---- RECORDS SUPPLIED

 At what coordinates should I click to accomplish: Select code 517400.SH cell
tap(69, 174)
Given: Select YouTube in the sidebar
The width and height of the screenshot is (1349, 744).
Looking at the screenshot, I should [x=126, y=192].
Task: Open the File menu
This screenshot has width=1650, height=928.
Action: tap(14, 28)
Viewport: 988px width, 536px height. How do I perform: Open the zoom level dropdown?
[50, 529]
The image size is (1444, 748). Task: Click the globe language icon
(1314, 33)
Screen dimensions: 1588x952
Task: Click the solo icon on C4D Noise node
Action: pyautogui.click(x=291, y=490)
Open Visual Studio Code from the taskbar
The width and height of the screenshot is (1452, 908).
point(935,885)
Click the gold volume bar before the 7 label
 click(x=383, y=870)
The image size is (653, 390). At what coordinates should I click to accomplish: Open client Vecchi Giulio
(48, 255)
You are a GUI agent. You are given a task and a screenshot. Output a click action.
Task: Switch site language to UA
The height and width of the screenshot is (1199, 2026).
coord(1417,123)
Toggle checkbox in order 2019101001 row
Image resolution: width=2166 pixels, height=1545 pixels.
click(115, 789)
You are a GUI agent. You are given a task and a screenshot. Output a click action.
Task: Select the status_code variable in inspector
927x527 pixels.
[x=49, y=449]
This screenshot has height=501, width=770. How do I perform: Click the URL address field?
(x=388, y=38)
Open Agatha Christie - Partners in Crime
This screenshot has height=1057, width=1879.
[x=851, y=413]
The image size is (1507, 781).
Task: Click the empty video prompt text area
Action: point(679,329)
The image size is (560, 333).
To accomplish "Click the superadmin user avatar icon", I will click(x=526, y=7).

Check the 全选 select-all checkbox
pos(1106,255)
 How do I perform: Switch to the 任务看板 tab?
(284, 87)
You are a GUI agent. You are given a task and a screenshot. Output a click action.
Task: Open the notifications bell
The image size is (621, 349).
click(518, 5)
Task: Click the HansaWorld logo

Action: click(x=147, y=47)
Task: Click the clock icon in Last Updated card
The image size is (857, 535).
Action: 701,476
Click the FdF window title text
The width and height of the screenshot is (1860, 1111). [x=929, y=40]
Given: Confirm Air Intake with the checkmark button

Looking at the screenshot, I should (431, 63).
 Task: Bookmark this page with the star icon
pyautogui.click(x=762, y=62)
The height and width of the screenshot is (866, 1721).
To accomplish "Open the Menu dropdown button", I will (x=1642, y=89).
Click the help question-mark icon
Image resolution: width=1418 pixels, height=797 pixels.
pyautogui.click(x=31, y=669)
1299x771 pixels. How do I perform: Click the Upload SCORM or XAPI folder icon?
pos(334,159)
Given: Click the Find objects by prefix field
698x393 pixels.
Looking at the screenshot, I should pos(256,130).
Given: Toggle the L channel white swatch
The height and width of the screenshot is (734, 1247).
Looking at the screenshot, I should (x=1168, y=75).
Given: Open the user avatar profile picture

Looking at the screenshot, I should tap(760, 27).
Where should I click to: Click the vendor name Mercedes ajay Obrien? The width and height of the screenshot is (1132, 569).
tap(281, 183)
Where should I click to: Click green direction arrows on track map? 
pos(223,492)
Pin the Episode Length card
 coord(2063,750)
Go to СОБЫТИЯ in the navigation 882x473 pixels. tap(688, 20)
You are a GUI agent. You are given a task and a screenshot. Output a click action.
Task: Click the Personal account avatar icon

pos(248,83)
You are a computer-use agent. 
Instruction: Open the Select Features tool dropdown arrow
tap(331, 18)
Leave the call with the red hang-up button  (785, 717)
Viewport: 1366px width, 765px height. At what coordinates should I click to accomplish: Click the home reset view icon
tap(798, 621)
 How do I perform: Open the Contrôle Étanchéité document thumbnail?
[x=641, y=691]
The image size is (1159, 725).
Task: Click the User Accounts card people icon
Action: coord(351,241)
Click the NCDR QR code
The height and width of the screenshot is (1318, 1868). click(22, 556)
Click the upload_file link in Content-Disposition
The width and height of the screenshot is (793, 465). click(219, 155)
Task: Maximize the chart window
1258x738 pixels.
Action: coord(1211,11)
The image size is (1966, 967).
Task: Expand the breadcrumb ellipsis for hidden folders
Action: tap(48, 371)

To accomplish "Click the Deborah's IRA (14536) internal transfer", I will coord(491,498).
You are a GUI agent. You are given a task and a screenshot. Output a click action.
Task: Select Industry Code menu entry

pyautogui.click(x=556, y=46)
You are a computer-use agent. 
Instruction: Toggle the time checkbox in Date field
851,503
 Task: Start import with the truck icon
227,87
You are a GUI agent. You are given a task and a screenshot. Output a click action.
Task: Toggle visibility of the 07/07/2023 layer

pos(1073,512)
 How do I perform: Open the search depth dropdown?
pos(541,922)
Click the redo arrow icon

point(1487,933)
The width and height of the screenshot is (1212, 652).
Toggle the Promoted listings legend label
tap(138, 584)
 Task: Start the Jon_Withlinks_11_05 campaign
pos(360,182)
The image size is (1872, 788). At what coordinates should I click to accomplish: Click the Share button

--------

## WHAT TO WORK ON
Copy the entries above exactly, but only from the line holding "Image resolution: width=2166" through the line holding "Open Agatha Christie - Partners in Crime", both included.

## ANSWER FOR THE TASK
Image resolution: width=2166 pixels, height=1545 pixels.
click(115, 789)
You are a GUI agent. You are given a task and a screenshot. Output a click action.
Task: Select the status_code variable in inspector
927x527 pixels.
[x=49, y=449]
This screenshot has height=501, width=770. How do I perform: Click the URL address field?
(x=388, y=38)
Open Agatha Christie - Partners in Crime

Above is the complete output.